Stability-indicating methods for the determination of lidocaine and prilocaine in presence of their degradation products
(Bulletin of the Faculty of Pharmacy (Cairo University), 2008) M. Riad, Safa'a; O. Mohamed, Afaf; Abdul-Azim Mohammad, M.
Four simple, selective and accurate methods were adopted for the quantitative determination of lidocaine (L) and prilocaine (P) in presence of their major degradation products. In the first method, the second (D2) derivative spectrophotometry at 290 nm was used for the determination of lidocaine in presence of its degradation product 2,6-dimethylaniline over concentration range of 2.5-15 µg.ml-1 with mean percentage recovery 99.98±0.96. The second method based on the use of first (D1) and third (D3) derivative specrophotometry at 240 and 251 nm for the determination of prilocaine in presence of its degradation product o-toludine over concentration range of 2.5-15 µg.ml-1 with mean percentage recoveries 99.95±0.40 and 99.87±0.31, respectively. The third method was adopted depending on the application of ratio-specra 1st derivative (1DD) specrophotometry for the simultaneous determination of lidocaine and prilocaine.

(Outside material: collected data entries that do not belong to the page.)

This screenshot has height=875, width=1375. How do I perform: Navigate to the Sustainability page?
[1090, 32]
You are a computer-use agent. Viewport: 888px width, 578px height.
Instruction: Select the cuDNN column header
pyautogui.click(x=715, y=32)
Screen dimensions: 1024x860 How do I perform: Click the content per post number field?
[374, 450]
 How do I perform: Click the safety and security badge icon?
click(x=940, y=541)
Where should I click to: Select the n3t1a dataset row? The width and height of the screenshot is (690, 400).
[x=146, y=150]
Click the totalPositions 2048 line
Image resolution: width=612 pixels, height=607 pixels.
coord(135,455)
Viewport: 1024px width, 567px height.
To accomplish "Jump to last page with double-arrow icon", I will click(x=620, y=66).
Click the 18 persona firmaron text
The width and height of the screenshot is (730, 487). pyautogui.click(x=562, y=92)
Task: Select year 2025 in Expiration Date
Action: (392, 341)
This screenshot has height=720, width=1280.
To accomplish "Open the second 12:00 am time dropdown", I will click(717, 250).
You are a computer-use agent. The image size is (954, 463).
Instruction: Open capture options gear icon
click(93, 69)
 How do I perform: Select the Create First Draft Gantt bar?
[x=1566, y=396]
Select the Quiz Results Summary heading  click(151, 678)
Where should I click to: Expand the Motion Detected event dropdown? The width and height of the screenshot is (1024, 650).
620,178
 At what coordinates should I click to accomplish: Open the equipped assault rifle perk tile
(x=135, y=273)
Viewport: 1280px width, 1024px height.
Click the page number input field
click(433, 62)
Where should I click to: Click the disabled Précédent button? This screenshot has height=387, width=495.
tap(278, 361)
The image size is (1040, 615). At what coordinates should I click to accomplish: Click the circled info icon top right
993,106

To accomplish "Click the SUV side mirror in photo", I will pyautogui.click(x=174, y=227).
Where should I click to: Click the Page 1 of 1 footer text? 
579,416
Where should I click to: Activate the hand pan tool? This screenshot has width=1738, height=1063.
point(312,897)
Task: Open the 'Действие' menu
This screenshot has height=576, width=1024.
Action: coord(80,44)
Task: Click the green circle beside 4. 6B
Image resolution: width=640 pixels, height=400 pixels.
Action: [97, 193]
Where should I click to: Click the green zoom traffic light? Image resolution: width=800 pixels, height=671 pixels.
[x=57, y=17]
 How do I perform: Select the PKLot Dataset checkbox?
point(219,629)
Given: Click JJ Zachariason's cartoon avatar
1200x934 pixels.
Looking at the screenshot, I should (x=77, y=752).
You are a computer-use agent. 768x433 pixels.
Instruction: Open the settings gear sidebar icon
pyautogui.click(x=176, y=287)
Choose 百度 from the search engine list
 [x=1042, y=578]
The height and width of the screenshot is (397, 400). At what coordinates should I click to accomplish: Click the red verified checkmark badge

Lidocaine was determined at 270 and 277 nm over concentration range of 2.5-15 µg.ml-1 with mean percentage recoveries 100.18±0.43 and 100.32±0.35 whereas, prilocaine was determined at 259 and 268 nm over concentration range of 2.5-15 µg.ml-1 with mean percentage recoveries 100.28±0.25 and 100.24±0.21. The fourth method was a spectrodensitometric analysis, which provides the quantitative densitometric evaluation of thin layer chromatograms of lidocaine and prilocaine. They were determied at 220 nm and 237 nm over concentration ranges of 3-15 µg / spot and 0.4-10 and µg / spot with mean percentage recoveries 99.57±0.53 and 99.97±0.76 for lidocaine and prilocaine, respectively. The HPTLC plates were developed in methanol: n-butanol: distilled water: toluene: glacial acetic acid (2: 3: 1: 2: 0.1 v/v) as mobile phase. The proposed methods were checked using laboratory prepared mixtures and were successfully applied for the analysis of the dosage forms.